Given problem: Will you reproduce every one of the items below word for word, with nothing added or changed?

* Begin *

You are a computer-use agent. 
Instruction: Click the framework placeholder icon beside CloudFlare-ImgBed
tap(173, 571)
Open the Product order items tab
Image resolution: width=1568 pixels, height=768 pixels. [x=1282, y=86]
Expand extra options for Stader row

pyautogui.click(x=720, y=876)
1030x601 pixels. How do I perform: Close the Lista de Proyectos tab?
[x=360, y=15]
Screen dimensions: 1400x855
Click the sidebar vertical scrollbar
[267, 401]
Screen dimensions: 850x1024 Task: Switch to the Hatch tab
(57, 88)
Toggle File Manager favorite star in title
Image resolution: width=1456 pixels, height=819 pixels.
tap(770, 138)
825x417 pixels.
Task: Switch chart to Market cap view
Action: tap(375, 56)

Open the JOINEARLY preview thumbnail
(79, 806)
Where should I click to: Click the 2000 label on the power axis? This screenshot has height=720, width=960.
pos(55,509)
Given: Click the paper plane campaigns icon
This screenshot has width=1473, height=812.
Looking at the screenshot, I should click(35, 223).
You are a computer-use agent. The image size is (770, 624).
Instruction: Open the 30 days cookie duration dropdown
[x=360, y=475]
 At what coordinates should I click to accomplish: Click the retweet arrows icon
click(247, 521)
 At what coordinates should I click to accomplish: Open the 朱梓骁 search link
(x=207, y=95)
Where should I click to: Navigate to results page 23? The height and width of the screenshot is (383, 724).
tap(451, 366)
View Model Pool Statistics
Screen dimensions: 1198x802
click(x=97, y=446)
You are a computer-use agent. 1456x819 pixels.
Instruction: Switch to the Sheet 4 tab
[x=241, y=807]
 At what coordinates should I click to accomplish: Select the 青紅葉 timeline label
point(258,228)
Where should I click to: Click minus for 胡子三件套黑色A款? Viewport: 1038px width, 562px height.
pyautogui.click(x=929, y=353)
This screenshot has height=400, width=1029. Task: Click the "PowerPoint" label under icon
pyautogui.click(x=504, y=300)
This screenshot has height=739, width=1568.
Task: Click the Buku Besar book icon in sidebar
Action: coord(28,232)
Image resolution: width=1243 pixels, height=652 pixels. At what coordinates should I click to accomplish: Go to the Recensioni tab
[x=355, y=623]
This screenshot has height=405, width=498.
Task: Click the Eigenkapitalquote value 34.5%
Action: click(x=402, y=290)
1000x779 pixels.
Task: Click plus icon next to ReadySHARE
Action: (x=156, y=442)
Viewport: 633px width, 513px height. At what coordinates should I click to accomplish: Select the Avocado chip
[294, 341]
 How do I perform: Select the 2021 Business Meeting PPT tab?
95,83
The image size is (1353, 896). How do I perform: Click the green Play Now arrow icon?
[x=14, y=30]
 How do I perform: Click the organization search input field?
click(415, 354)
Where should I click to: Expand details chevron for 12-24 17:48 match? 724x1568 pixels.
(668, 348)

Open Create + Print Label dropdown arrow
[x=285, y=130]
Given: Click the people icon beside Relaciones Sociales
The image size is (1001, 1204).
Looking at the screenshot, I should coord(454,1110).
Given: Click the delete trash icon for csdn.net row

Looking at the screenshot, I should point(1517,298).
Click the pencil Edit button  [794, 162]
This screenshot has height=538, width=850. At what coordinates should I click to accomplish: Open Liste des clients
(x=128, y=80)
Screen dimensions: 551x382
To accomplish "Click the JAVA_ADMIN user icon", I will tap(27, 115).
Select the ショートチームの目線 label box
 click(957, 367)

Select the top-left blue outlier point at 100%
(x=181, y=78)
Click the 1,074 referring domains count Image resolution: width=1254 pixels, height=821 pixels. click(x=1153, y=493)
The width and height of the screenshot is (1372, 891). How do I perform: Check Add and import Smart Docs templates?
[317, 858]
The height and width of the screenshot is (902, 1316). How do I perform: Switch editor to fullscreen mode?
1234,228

* End *

Expected output:
You are a computer-use agent. 
Instruction: Click the framework placeholder icon beside CloudFlare-ImgBed
tap(173, 571)
Open the Product order items tab
Image resolution: width=1568 pixels, height=768 pixels. [x=1282, y=86]
Expand extra options for Stader row

pyautogui.click(x=720, y=876)
1030x601 pixels. How do I perform: Close the Lista de Proyectos tab?
[x=360, y=15]
Screen dimensions: 1400x855
Click the sidebar vertical scrollbar
[267, 401]
Screen dimensions: 850x1024 Task: Switch to the Hatch tab
(57, 88)
Toggle File Manager favorite star in title
Image resolution: width=1456 pixels, height=819 pixels.
tap(770, 138)
825x417 pixels.
Task: Switch chart to Market cap view
Action: tap(375, 56)

Open the JOINEARLY preview thumbnail
(79, 806)
Where should I click to: Click the 2000 label on the power axis? This screenshot has height=720, width=960.
pos(55,509)
Given: Click the paper plane campaigns icon
This screenshot has width=1473, height=812.
Looking at the screenshot, I should click(35, 223).
You are a computer-use agent. The image size is (770, 624).
Instruction: Open the 30 days cookie duration dropdown
[x=360, y=475]
 At what coordinates should I click to accomplish: Click the retweet arrows icon
click(247, 521)
 At what coordinates should I click to accomplish: Open the 朱梓骁 search link
(x=207, y=95)
Where should I click to: Navigate to results page 23? The height and width of the screenshot is (383, 724).
tap(451, 366)
View Model Pool Statistics
Screen dimensions: 1198x802
click(x=97, y=446)
You are a computer-use agent. 1456x819 pixels.
Instruction: Switch to the Sheet 4 tab
[x=241, y=807]
 At what coordinates should I click to accomplish: Select the 青紅葉 timeline label
point(258,228)
Where should I click to: Click minus for 胡子三件套黑色A款? Viewport: 1038px width, 562px height.
pyautogui.click(x=929, y=353)
This screenshot has height=400, width=1029. Task: Click the "PowerPoint" label under icon
pyautogui.click(x=504, y=300)
This screenshot has height=739, width=1568.
Task: Click the Buku Besar book icon in sidebar
Action: coord(28,232)
Image resolution: width=1243 pixels, height=652 pixels. At what coordinates should I click to accomplish: Go to the Recensioni tab
[x=355, y=623]
This screenshot has height=405, width=498.
Task: Click the Eigenkapitalquote value 34.5%
Action: click(x=402, y=290)
1000x779 pixels.
Task: Click plus icon next to ReadySHARE
Action: (x=156, y=442)
Viewport: 633px width, 513px height. At what coordinates should I click to accomplish: Select the Avocado chip
[294, 341]
 How do I perform: Select the 2021 Business Meeting PPT tab?
95,83
The image size is (1353, 896). How do I perform: Click the green Play Now arrow icon?
[x=14, y=30]
 How do I perform: Click the organization search input field?
click(415, 354)
Where should I click to: Expand details chevron for 12-24 17:48 match? 724x1568 pixels.
(668, 348)

Open Create + Print Label dropdown arrow
[x=285, y=130]
Given: Click the people icon beside Relaciones Sociales
The image size is (1001, 1204).
Looking at the screenshot, I should coord(454,1110).
Given: Click the delete trash icon for csdn.net row

Looking at the screenshot, I should point(1517,298).
Click the pencil Edit button  [794, 162]
This screenshot has height=538, width=850. At what coordinates should I click to accomplish: Open Liste des clients
(x=128, y=80)
Screen dimensions: 551x382
To accomplish "Click the JAVA_ADMIN user icon", I will tap(27, 115).
Select the ショートチームの目線 label box
 click(957, 367)

Select the top-left blue outlier point at 100%
(x=181, y=78)
Click the 1,074 referring domains count Image resolution: width=1254 pixels, height=821 pixels. click(x=1153, y=493)
The width and height of the screenshot is (1372, 891). How do I perform: Check Add and import Smart Docs templates?
[317, 858]
The height and width of the screenshot is (902, 1316). How do I perform: Switch editor to fullscreen mode?
1234,228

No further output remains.